### Task to complete
Below are some records. Write out exactly their lines from the one with "Task: Click the delete" through the one with "Task: Click GPT Duck's 78% confidence bar", and leave the pictures behind.
--------------------------------
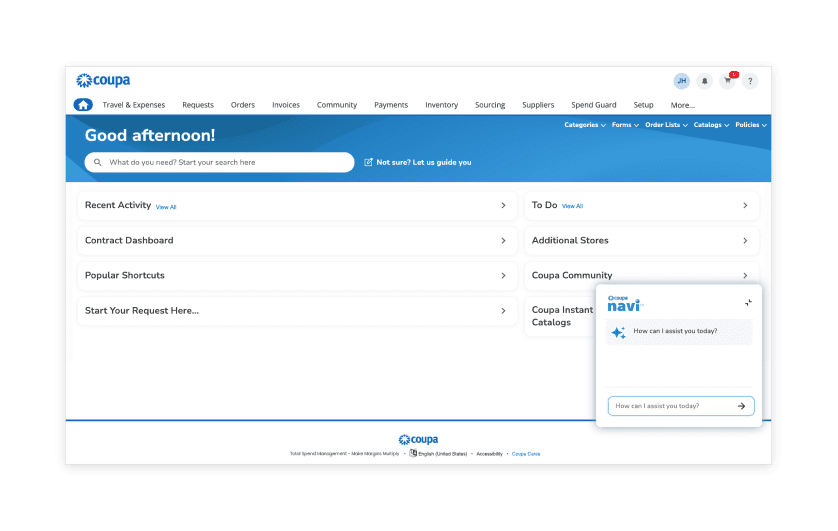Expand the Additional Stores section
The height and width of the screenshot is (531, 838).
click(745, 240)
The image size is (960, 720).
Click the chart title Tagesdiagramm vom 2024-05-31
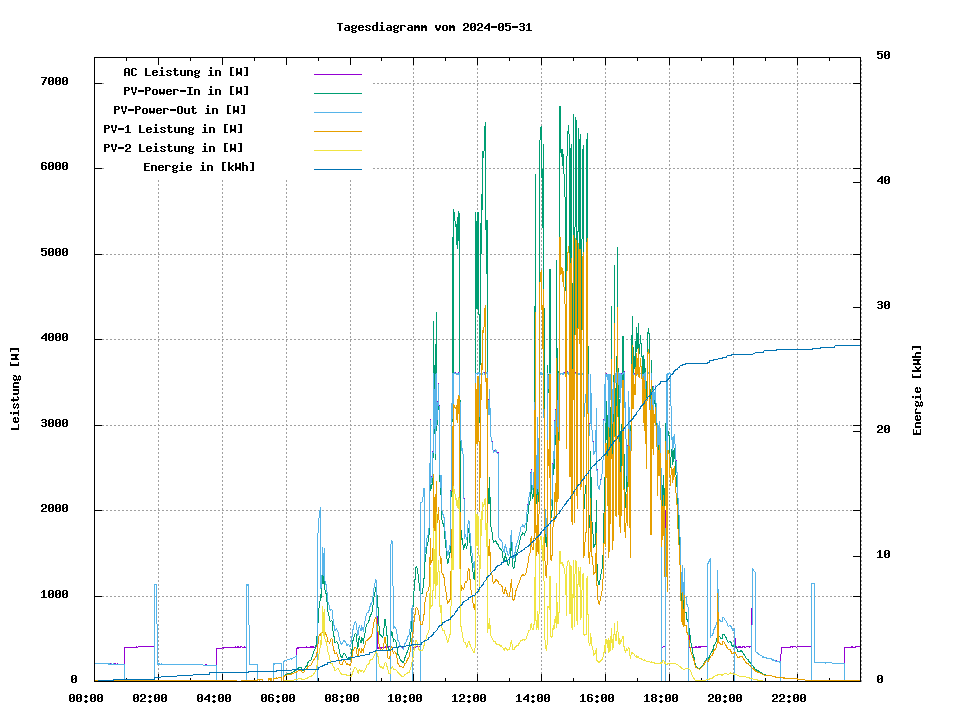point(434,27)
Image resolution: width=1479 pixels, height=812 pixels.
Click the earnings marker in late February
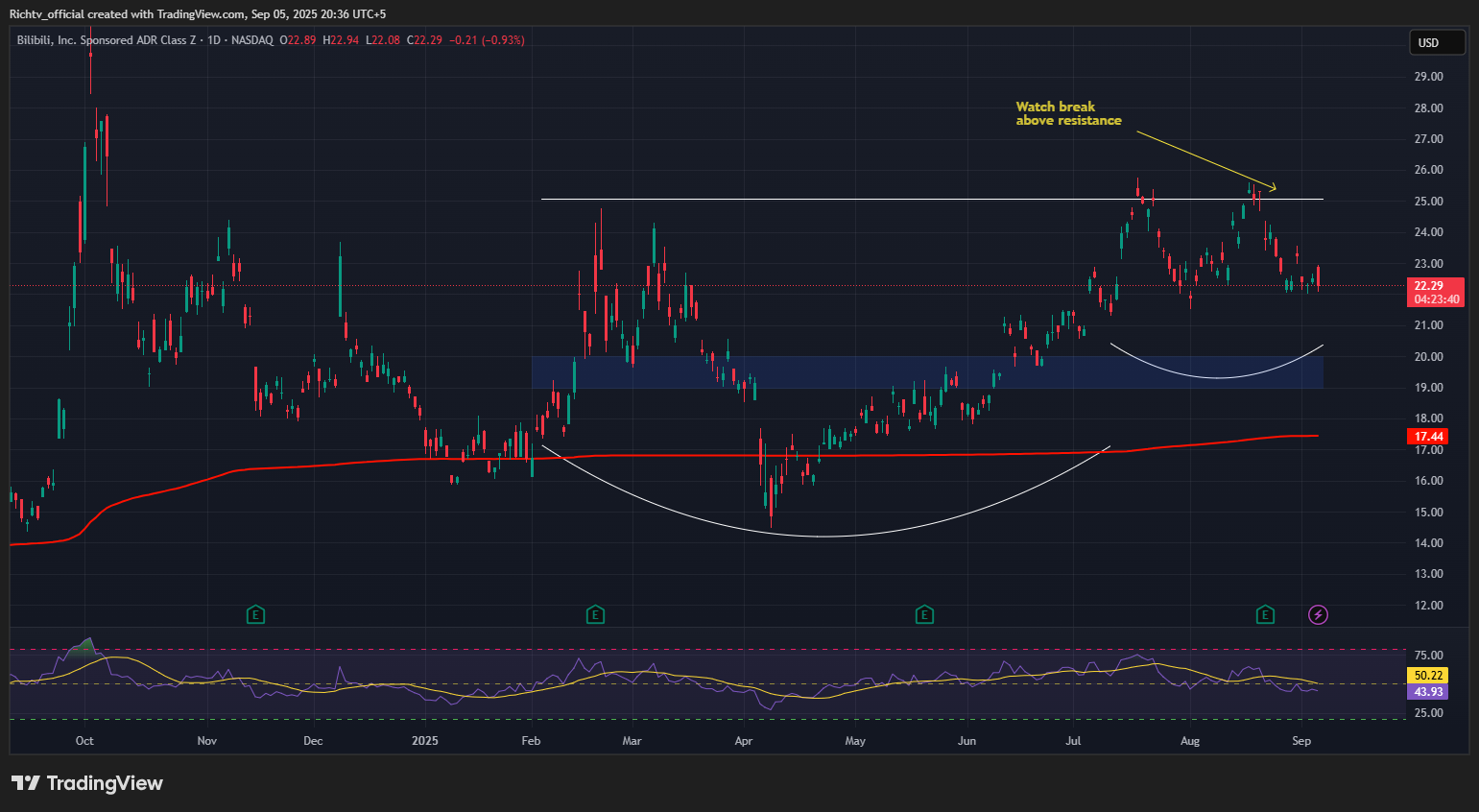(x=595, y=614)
--------------------------------
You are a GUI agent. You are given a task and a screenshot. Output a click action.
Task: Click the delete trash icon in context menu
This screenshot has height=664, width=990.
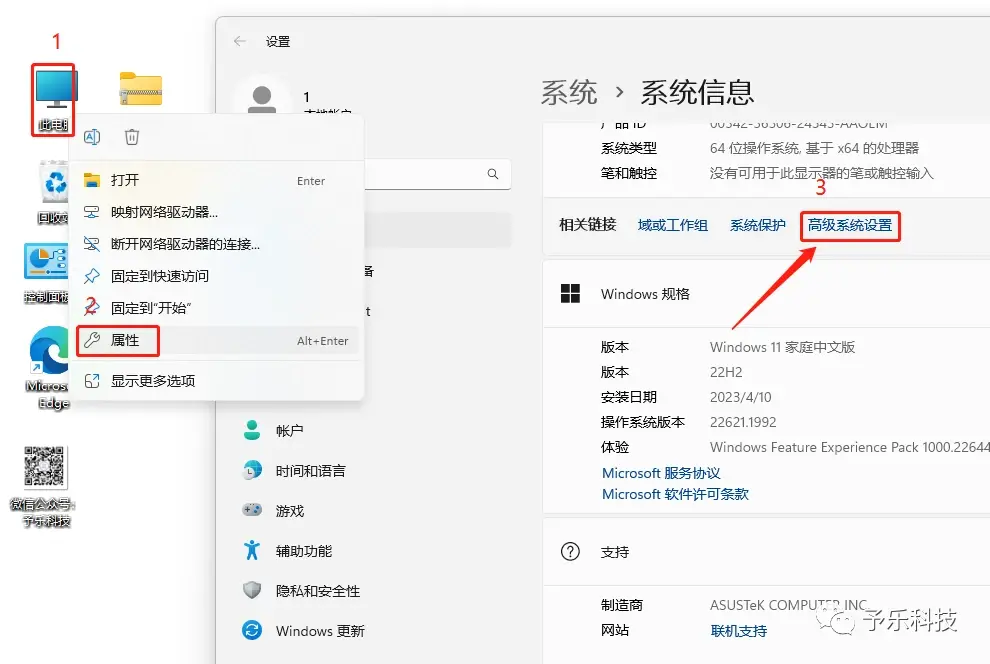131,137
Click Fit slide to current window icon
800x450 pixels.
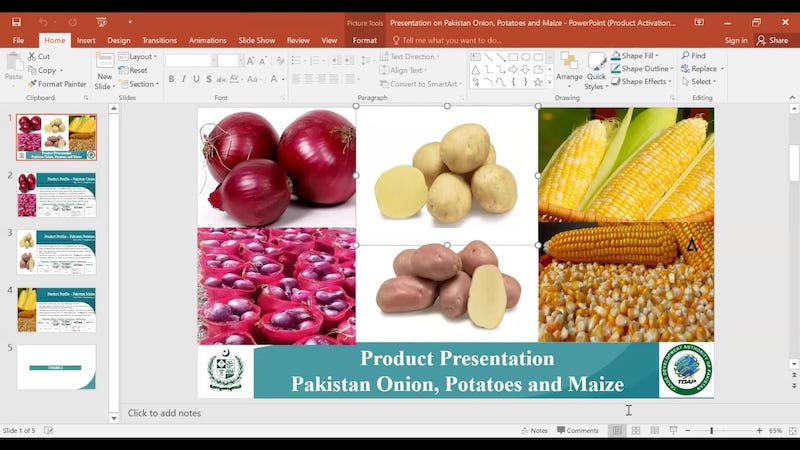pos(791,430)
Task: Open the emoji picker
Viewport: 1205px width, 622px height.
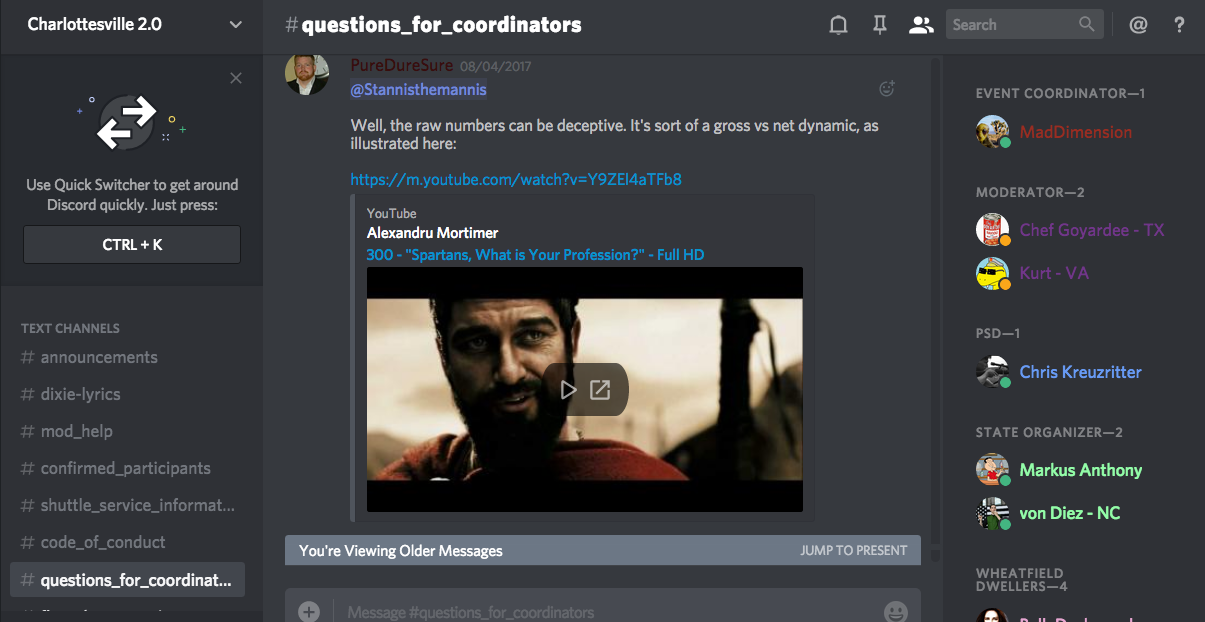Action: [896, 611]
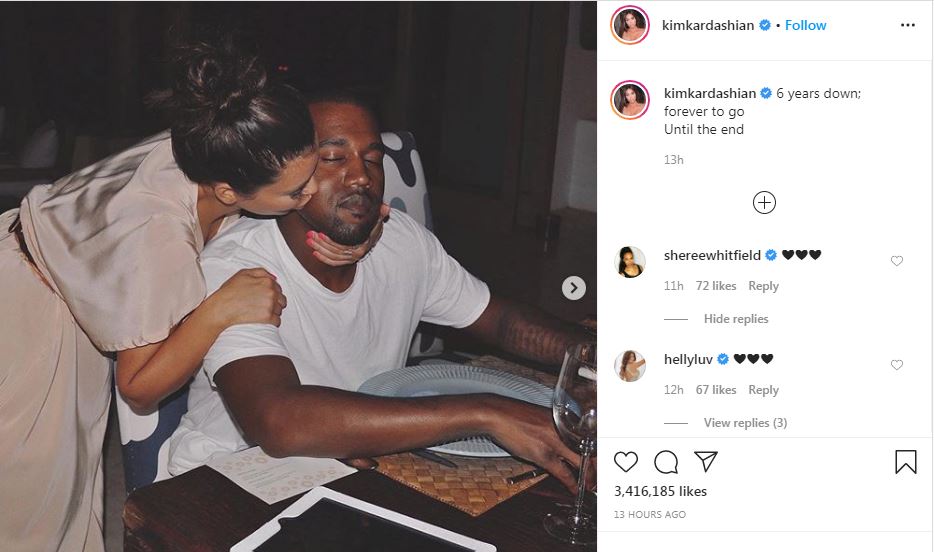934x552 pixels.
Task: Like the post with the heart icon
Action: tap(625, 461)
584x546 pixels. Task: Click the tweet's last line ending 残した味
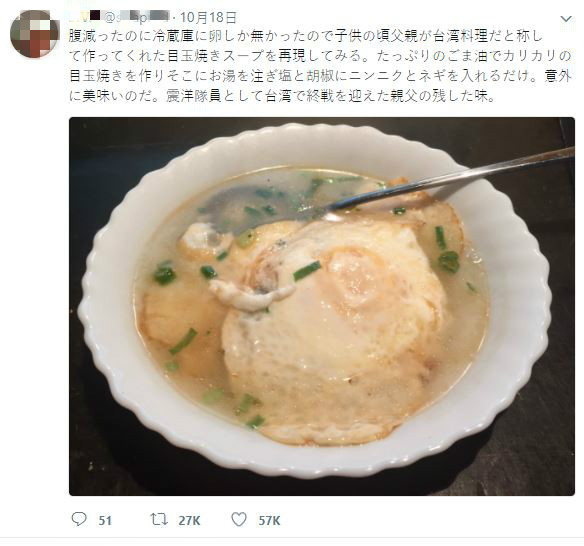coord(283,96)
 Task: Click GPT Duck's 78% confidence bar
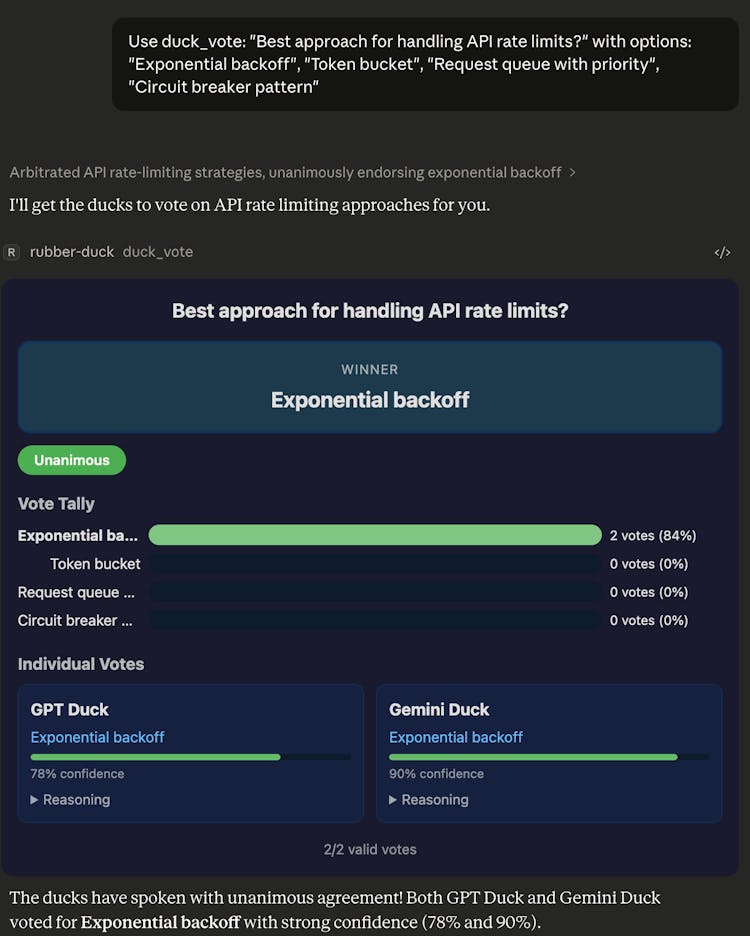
--------------------------------
### Result of this exercise
Task: Click the delete trash icon in context menu
This screenshot has height=664, width=990.
131,137
Click Fit slide to current window icon
800x450 pixels.
pos(791,430)
Task: Open the emoji picker
Viewport: 1205px width, 622px height.
Action: [896, 611]
934x552 pixels.
Task: Like the post with the heart icon
Action: tap(625, 461)
584x546 pixels. Task: Click the tweet's last line ending 残した味
coord(283,96)
 Task: Click GPT Duck's 78% confidence bar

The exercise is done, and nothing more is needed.